## Required tasks
1. List every biblical book that the passage on Church celebration dates cites, with its chapter number where one is given.
2. Write the next part of the passage on Church celebration dates, picking up after its final sentence.

## Passage shown
>>>

It has become common for Christians seeking to recover the Jewish roots of their faith to claim that the Church celebrations are on the wrong dates and therefore these Church dates are of pagan origin.

Christians holding to this view seek a return to "God's appointed feasts." (Lev. 23) I have generally found that Messianic Jews do not make these assertions as much as Christians who have attached themselves to Messianic congregations or to the Jewish people in general. Internet communication has made this claim very common. What a message is being given to most Christians - they are compromised by paganism! Easter and Pentecost are the wrong dates due to paganism, and Christmas is wholly rooted in paganism. This is such a divisive claim that we had better be sure that it is really grounded in factual evidence.

The evidence for this claim is not clear cut. In the past, we have argued that Christians in this age are not responsible for the Jewish calendar, which is part of a covenant made with the Jewish people. Acts 15, Romans 14, Colossians 2, and Galatians make this quite clear. However, the Church has embraced a yearly calendar cycle of celebration and gathering. The less traditional celebrate weekly on Sundays and yearly at Christmas (in early January in the Eastern Churches), Easter and Pentecost. More traditional churches include many more dates built around a year designed to recognize events in the life of Yeshua: His circumcision and dedication, Lent, Palm Sunday, Ash Wednesday, Holy Thursday, Good Friday, Ascension Day, All Saints Day and more.

I believe that the problem with the Church days of celebration is not the dating, but that they are not anchored in their ancient roots. This has allowed some pagan symbolism and interpretation to be imposed upon the celebrations. It is not our part to criticize the Church for its dating. Rather, a return to Jewish roots is a return to Jewish contexts for understanding, an embrace of Jewish believers who obey their calling to remain within and witness to the Jewish community, and an affirmation of Jewish life. Let me suggest some reasons why I think that the claims against Church celebrations as pagan on the basis of incorrect dating are wrong.

1. The Rabbis teach that the dates of the Feasts are set by man; only the Sabbath is set by God. What does this mean? We know the right day for the Sabbath, as it is simply the seventh day week after week. However, when we deal with the annual biblical calendar, we have a major problem. How shall we bring the cycle of the moon into reconciliation with the annual cycle of the Sun? Because 12 lunar months will be out of alignment in a solar year by at least 5 days, something has to be done so that we are not celebrating the fall festivals in the winter! The Jewish lunar calendar compensates for the difference between the lunar and solar year by establishing a 19 year cycle to harmonize itself on track with the solar year. One extra lunar month is added to seven of the years in the cycle, giving us a 13 month year in those 7 "leap" years. Solar calendars make a reconciliation by adding a day to five of the twelve months and then, in contemporary times, adding one extra day every four years.

<<<

## Available data

>>>

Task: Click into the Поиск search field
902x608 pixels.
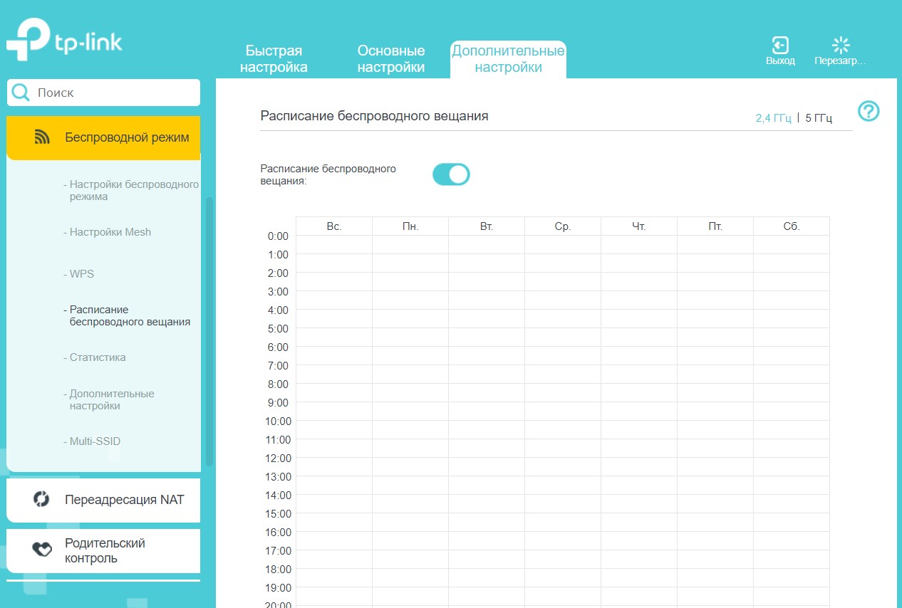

<<<

## Solved tasks
1. Lev. 23, Acts 15, Romans 14, Colossians 2, Galatians

2.
The Bible does not tell us how to resolve the discrepancy between the lunar and solar calendars. This is a human decision. In addition, the consensus of the Rabbis determined the exact day of the new moon and full moon. Contra-wise, the ancient Essenes, the Jewish ascetics from the first century, chose the solar calendar and made an annual reconciliation. Some argue that the calendar discrepancy can even be found in the Gospels. The Gospel of John can be read to suggest the celebration of Jesus took place before Passover; the Synoptics on the actual Passover date.

2. The evidence of history, as detailed in Oskar Skarsaune's monumental book, In the Shadow of the Temple, is that the Eastern and Western Churches differed on when to celebrate the church feast days. In the East, closer to the Rabbis, the death and resurrection of Yeshua was celebrated on the date of Passover according to the Jewish calendar. The Rabbis taught that the feast of First Fruits was the day following Passover; this was known as the quartodeciman position. In the West, the Church decided to work back from the Resurrection which was always on a Sunday, the day after the Sabbath of Passover week. This produced a great controversy at the end of the second century as both churches claimed apostolic authority for their celebration dates.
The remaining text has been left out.